##### ARTICLE #####

With Excel you can not only fit a linear trend line to the data, you can extend the trend some number of periods forward or backward thus giving you a good look at the projected values. This picture looks safe and secure. If only reality was always so tractable. Here's what actually happened after week 130.

 

After week 130, the system appears to have entered a period of instability or chaos. Without the rest of the data, we would have been led astray by our assumption that the past would be a good indicator of the future.

I deliberately hid part of the data to stress this very grand assumption.

Now what would you do with the complete set of data? If you try a linear fit, an exponential fit, or even a polynomial fit with Excel, none of them seem too enticing. (Remember the polynomial fit with the RIOC data from the March article?) What to do?

There is in fact an advanced technique not offered by Excel called Time Series Analysis (or Box-Jenkins analysis) which handles data such as this. Most often it is not something that one tackles by one self. One applies a commercial package like the Time Series package under SAS or the AGSS package under APL2. Using the AGSS package one can produce a result as follows.

All time series packages, although relatively easy to use, require some sophistication and care. But as you can see, the resulting prediction does go in the expected direction.

The bounding lines indicate the confidence interval of the prediction. This is nice with a sophisticated package. As with any prediction, the confidence of the prediction is important. However, here it looks good.

What would you have done without the supporting package? Well up to week 130 you could have made a good prediction with a PLFF. A Portable Linear Fit Function. What's that? A pencil is a PLFF. Lay a pencil on the graph and it would look good as a predictor. Use a thicker pencil for a confidence interval.

For the periods after week 130, roll the pencil up the graph to assume that the periods after the chaotic periods would trend as the past. (Call it a linear transformation.) And again, it doesn't look too bad.

Notice that the use of a PLFF comes close to the time series analysis. But we expected that. Our visual expectations (PS) have been ratified by the conceptual structure (CS) once again. Both help to check one another.

##### STORED ROWS #####

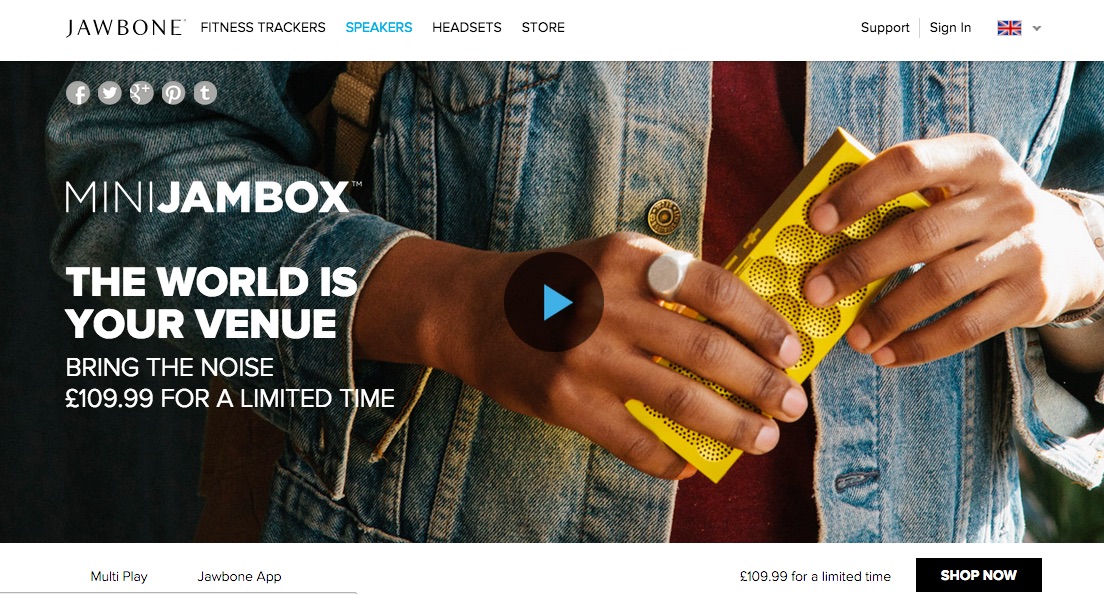Viewport: 1104px width, 594px height.
Task: Expand the country selector arrow
Action: click(x=1036, y=28)
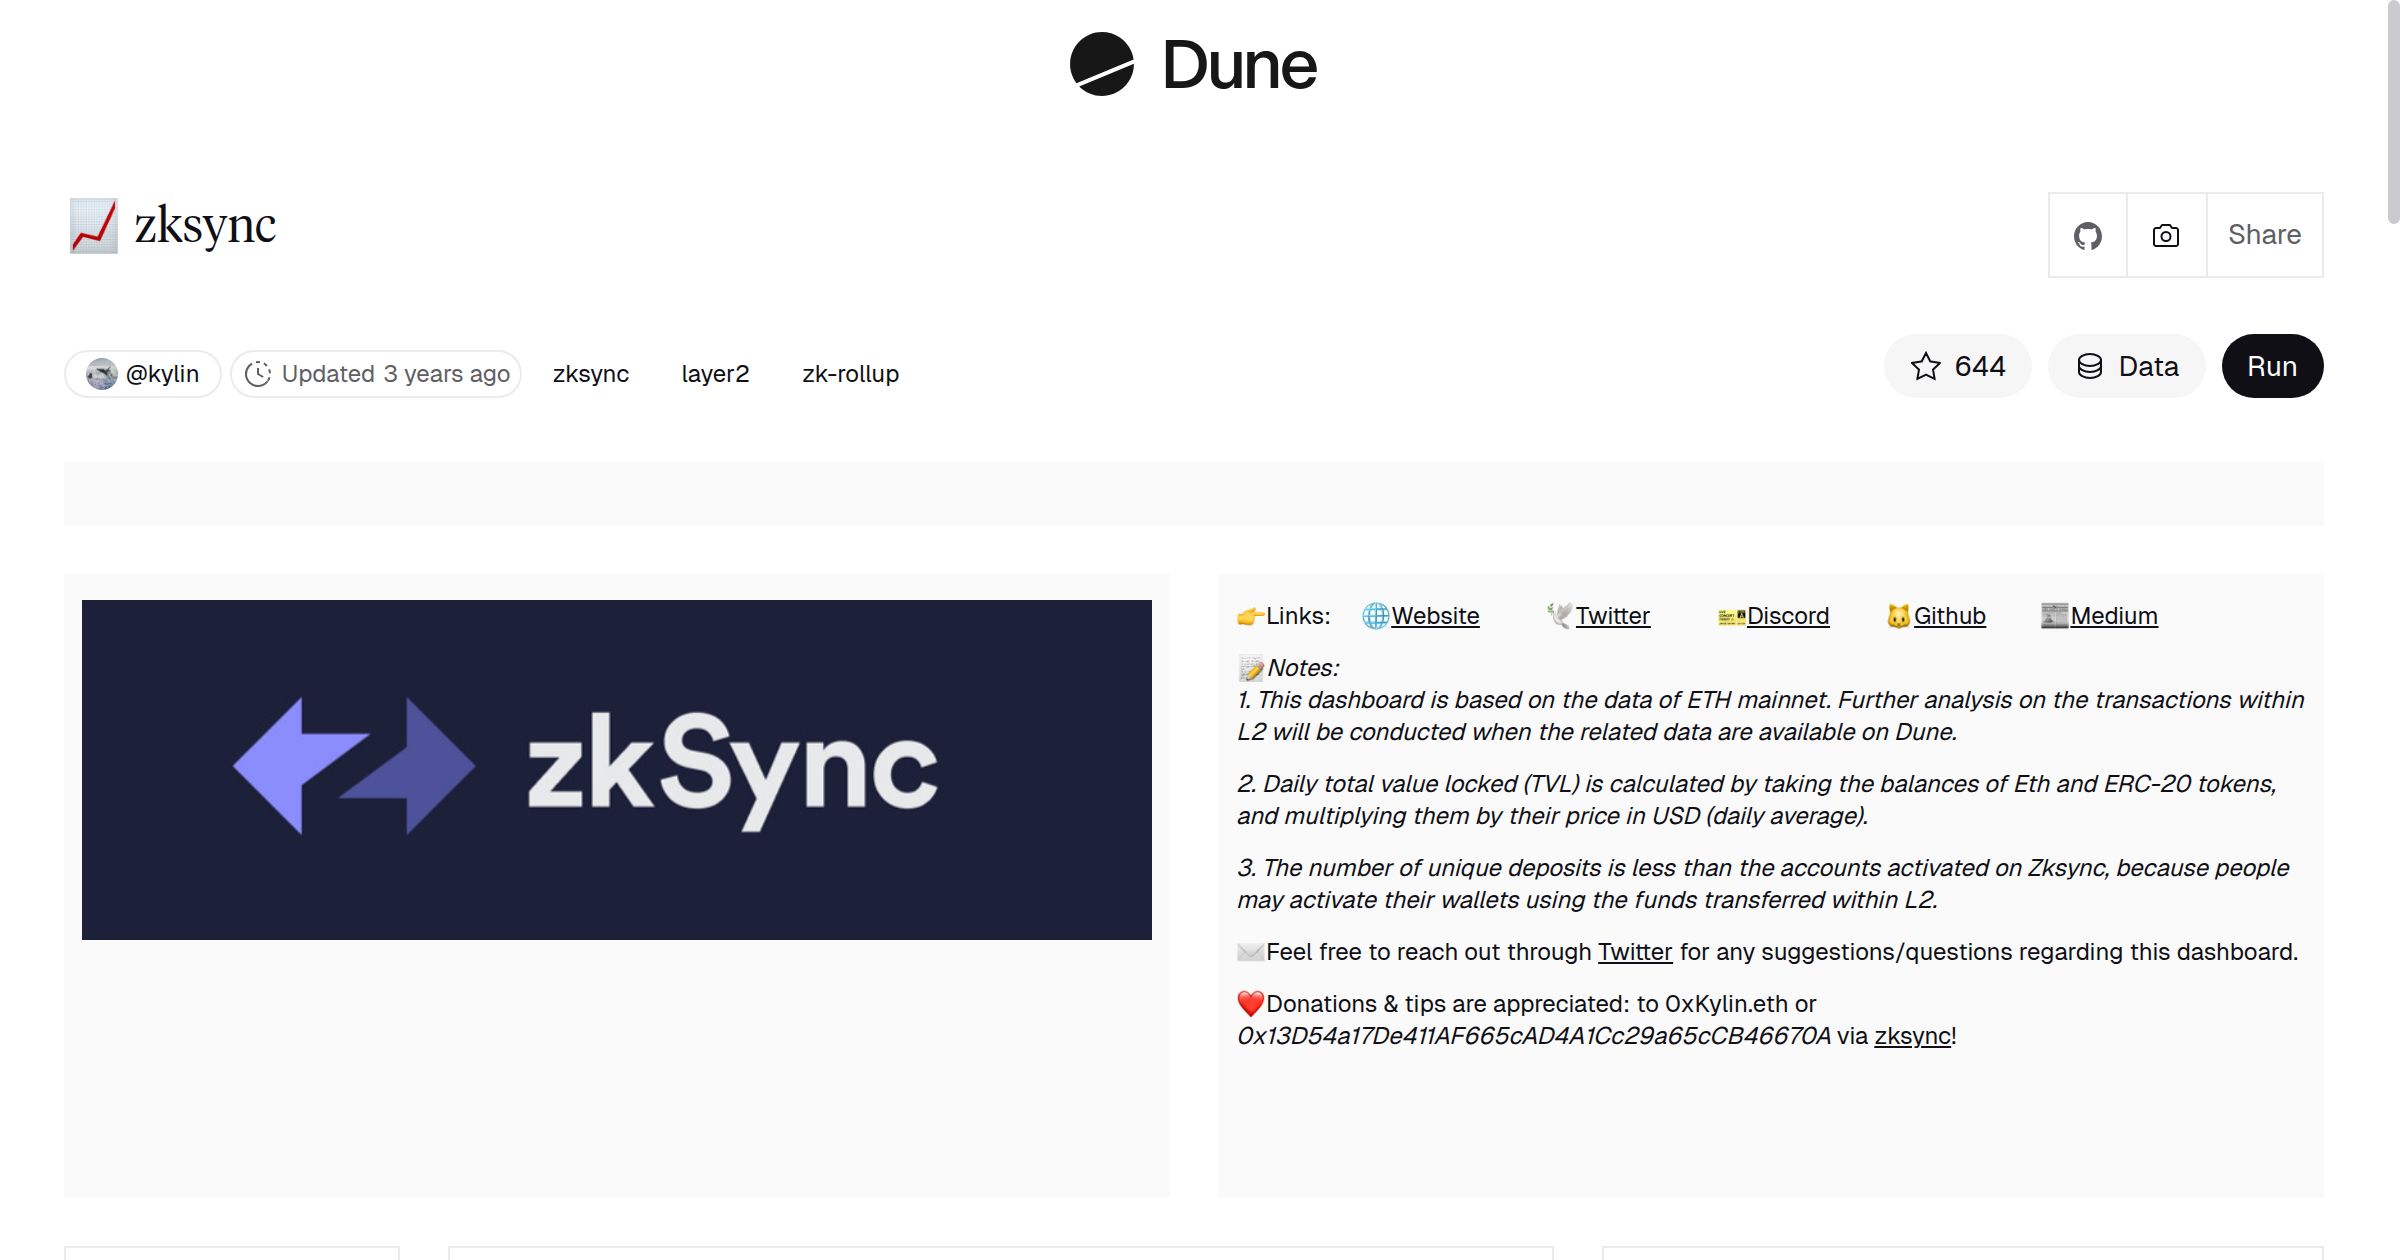Open the Data panel via the database icon
This screenshot has width=2400, height=1260.
[2092, 366]
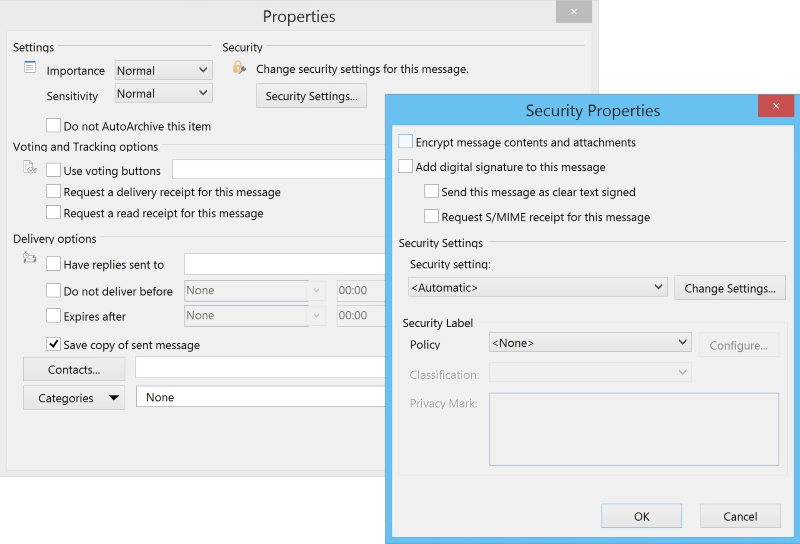Toggle Request a read receipt checkbox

#####

| CHALLENGE 1 |
Can you translate this sentence from the forecasting article into Spanish: "I deliberately hid part of the data to stress this very grand assumption."
| CHALLENGE 2 |
In the forecasting article, what does PLFF stand for?
These records have no connection to the forecasting article.

| FINAL RESULT 1 |
Oculté deliberadamente parte de los datos para poner de relieve esta suposición tan importante.

| FINAL RESULT 2 |
Portable Linear Fit Function.